• EXERCISE DATA:
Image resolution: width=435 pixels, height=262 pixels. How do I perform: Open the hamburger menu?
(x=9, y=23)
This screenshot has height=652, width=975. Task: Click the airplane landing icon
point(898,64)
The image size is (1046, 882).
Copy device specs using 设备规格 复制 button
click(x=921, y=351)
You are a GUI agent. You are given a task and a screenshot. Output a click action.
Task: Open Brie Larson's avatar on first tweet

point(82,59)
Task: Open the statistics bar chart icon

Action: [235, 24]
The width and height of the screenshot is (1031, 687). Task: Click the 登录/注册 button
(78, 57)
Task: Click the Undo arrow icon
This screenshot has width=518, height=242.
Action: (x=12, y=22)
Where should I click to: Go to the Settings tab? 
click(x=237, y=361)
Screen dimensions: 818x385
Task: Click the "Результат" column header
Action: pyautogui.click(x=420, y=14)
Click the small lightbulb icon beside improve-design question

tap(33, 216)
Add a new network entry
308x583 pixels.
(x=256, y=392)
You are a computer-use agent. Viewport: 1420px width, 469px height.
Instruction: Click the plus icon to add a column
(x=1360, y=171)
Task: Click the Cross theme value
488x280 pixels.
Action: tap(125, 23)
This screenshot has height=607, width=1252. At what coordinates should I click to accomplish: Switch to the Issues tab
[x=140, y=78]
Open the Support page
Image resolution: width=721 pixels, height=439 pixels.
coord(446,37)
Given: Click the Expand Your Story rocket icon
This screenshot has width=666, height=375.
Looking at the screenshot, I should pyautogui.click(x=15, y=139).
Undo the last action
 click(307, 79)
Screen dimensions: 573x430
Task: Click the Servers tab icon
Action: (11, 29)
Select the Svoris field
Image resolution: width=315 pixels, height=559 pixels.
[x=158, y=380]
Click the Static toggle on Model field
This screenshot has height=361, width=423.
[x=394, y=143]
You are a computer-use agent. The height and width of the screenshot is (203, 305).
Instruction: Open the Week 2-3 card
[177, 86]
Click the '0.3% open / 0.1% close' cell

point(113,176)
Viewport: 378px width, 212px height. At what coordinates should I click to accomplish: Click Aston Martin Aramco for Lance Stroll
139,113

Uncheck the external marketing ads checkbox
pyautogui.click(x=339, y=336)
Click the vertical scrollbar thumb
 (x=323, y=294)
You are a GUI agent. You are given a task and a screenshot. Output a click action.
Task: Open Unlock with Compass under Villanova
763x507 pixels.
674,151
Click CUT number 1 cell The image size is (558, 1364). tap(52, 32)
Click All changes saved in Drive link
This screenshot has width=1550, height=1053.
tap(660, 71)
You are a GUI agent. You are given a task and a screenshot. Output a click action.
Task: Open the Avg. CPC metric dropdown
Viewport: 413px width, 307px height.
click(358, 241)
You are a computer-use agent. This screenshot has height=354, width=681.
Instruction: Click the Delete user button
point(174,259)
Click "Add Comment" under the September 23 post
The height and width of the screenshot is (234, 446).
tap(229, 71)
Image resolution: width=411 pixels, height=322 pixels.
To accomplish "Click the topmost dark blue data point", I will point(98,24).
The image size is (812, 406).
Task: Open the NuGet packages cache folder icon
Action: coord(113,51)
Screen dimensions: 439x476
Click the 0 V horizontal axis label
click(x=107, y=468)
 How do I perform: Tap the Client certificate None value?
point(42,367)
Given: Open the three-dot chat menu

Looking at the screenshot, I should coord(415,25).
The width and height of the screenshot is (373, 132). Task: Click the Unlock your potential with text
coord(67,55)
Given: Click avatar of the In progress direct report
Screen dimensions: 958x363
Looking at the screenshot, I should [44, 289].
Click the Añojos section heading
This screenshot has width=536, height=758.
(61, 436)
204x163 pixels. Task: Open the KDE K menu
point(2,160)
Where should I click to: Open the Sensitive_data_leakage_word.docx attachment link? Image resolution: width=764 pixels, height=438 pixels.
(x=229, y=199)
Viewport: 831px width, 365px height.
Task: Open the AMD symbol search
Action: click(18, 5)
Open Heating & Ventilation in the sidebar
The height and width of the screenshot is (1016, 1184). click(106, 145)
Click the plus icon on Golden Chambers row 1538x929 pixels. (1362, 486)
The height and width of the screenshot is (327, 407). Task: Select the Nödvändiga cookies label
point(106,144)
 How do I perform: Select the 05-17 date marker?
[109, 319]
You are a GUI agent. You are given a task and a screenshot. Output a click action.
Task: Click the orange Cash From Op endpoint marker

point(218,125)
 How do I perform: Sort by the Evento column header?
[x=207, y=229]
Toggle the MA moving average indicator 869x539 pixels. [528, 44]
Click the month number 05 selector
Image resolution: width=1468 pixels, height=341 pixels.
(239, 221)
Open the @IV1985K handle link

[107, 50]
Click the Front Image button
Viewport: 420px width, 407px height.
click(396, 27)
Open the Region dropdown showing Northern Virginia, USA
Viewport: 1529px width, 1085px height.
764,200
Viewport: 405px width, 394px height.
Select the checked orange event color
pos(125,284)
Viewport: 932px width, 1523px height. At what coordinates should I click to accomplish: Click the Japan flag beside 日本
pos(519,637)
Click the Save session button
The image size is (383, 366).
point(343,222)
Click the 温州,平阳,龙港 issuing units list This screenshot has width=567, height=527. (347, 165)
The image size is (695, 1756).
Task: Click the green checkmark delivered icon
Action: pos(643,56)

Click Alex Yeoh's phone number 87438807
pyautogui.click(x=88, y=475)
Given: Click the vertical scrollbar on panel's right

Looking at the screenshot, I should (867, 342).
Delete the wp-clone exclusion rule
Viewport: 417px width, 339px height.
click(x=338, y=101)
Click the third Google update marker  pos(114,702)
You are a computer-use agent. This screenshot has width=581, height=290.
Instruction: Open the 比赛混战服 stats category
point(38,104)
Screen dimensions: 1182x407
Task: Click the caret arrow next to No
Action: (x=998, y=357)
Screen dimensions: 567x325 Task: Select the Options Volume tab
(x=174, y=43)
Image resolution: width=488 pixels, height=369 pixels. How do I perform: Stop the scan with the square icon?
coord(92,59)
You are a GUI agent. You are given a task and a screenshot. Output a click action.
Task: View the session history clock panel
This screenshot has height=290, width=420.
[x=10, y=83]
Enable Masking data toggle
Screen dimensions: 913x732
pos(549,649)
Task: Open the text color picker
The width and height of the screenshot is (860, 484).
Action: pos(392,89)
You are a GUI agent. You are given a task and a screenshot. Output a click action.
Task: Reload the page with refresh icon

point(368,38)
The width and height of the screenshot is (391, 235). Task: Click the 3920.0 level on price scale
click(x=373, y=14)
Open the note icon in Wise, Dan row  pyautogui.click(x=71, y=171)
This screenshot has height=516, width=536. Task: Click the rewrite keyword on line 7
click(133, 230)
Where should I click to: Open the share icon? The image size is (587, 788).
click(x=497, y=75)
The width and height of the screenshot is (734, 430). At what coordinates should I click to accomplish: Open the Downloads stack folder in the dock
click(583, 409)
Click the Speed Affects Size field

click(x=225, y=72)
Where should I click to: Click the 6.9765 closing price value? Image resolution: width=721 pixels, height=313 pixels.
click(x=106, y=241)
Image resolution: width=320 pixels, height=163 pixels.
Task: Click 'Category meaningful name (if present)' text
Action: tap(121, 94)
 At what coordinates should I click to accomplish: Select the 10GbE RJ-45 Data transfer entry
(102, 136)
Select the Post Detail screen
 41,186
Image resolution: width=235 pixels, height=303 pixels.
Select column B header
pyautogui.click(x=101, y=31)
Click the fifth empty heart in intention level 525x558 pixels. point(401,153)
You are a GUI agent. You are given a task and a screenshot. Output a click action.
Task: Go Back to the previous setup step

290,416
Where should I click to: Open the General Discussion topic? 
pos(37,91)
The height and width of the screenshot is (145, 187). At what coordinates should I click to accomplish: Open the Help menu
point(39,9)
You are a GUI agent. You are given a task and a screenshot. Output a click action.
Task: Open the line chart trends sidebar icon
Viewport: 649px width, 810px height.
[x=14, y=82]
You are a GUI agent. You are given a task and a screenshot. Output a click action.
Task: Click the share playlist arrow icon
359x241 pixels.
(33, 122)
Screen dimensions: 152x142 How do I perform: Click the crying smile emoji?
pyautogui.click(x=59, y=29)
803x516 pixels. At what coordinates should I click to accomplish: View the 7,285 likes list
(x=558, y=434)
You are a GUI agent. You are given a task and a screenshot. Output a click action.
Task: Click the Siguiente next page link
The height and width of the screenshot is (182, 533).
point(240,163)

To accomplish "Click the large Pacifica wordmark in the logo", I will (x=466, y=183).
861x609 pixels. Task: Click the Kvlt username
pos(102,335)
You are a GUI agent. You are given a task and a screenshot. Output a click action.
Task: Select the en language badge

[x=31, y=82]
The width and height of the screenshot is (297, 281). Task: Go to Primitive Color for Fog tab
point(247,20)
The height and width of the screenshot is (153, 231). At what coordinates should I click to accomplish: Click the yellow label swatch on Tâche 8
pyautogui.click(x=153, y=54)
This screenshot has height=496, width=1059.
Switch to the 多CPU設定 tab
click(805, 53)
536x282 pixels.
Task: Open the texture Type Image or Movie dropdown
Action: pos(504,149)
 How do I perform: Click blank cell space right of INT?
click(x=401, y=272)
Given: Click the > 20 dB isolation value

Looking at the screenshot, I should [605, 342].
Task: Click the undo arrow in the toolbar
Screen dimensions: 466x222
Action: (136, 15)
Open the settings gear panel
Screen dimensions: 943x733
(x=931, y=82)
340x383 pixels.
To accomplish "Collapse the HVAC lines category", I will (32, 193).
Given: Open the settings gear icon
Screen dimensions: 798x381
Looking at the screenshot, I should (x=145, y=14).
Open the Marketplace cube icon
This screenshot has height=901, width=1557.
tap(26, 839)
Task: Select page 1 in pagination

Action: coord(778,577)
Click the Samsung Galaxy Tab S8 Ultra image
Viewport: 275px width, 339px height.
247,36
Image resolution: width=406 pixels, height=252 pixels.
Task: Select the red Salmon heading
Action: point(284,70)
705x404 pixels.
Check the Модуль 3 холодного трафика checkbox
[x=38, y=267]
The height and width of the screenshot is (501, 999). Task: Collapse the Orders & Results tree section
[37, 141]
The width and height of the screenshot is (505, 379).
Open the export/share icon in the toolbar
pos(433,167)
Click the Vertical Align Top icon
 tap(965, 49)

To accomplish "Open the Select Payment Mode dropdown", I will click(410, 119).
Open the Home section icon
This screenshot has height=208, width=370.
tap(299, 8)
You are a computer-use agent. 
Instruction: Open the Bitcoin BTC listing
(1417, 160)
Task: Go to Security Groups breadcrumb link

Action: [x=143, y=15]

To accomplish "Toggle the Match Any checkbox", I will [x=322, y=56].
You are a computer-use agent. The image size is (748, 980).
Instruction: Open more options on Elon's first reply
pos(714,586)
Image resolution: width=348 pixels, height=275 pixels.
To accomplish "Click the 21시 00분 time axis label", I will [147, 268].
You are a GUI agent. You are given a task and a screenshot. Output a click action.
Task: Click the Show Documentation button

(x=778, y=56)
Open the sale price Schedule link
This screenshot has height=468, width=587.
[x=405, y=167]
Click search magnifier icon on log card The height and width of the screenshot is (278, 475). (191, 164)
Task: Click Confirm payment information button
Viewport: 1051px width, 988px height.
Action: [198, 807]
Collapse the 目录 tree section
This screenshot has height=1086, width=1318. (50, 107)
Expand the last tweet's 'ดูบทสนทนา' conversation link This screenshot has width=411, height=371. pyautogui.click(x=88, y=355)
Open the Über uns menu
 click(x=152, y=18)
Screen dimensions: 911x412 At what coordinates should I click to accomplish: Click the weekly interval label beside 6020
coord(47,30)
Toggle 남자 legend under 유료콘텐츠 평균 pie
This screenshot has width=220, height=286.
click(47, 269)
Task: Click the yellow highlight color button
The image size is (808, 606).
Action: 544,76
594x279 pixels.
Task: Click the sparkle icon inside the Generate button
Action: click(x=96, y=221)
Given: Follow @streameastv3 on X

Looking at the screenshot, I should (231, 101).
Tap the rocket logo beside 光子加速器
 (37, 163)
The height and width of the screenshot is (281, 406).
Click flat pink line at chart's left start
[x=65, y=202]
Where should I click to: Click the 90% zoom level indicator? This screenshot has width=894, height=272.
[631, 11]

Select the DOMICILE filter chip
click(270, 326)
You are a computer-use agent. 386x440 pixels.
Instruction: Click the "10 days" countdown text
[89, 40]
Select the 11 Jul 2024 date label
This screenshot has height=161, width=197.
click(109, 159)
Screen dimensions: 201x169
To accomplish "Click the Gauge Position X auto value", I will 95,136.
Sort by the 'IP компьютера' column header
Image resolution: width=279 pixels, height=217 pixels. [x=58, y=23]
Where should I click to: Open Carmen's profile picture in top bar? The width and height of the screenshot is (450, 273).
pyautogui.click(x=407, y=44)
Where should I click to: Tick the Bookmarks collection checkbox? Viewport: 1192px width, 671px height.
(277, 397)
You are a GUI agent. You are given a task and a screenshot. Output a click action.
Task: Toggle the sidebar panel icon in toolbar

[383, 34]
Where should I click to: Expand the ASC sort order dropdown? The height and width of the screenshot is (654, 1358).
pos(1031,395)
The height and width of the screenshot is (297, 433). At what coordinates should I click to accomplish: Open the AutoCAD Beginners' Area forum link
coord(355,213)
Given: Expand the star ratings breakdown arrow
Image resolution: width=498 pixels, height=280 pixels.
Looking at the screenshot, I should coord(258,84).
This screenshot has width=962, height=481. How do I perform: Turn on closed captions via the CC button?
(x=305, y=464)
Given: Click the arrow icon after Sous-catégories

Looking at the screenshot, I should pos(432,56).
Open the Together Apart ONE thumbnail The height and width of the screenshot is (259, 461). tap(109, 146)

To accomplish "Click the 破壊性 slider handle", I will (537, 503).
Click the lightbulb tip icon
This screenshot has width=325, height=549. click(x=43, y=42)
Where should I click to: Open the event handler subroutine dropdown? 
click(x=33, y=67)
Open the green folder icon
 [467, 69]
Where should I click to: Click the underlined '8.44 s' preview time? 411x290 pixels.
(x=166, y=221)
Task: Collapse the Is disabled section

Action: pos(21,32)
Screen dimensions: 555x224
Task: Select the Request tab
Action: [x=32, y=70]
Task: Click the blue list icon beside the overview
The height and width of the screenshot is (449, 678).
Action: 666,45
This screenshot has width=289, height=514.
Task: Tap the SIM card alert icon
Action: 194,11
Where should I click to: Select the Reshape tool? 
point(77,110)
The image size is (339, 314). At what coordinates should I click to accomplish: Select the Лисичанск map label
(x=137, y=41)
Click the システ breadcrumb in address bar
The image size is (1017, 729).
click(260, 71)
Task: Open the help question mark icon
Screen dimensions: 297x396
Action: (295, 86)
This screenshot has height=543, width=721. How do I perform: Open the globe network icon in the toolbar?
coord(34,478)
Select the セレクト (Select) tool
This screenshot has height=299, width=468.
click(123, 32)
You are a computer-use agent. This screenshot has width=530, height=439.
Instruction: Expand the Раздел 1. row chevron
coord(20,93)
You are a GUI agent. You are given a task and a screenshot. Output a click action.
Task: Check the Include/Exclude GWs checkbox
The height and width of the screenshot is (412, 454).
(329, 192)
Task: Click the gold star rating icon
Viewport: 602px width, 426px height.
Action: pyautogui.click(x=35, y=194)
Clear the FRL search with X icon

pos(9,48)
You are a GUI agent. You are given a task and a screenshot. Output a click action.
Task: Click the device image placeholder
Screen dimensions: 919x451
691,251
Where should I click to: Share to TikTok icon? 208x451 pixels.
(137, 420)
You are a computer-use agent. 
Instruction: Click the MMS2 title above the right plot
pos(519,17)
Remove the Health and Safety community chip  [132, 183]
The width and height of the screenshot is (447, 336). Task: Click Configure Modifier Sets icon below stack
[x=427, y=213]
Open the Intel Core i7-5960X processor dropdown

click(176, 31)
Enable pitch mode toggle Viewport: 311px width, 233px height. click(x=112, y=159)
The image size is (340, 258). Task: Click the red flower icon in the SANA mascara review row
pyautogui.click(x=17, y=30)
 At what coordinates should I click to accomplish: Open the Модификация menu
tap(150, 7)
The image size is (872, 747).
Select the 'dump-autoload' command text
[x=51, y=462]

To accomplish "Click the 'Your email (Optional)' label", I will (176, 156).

• ASSIGNMENT: Lines containing "gear" in the records above: how many are there? Give only the number.

• SOLUTION BELOW: 2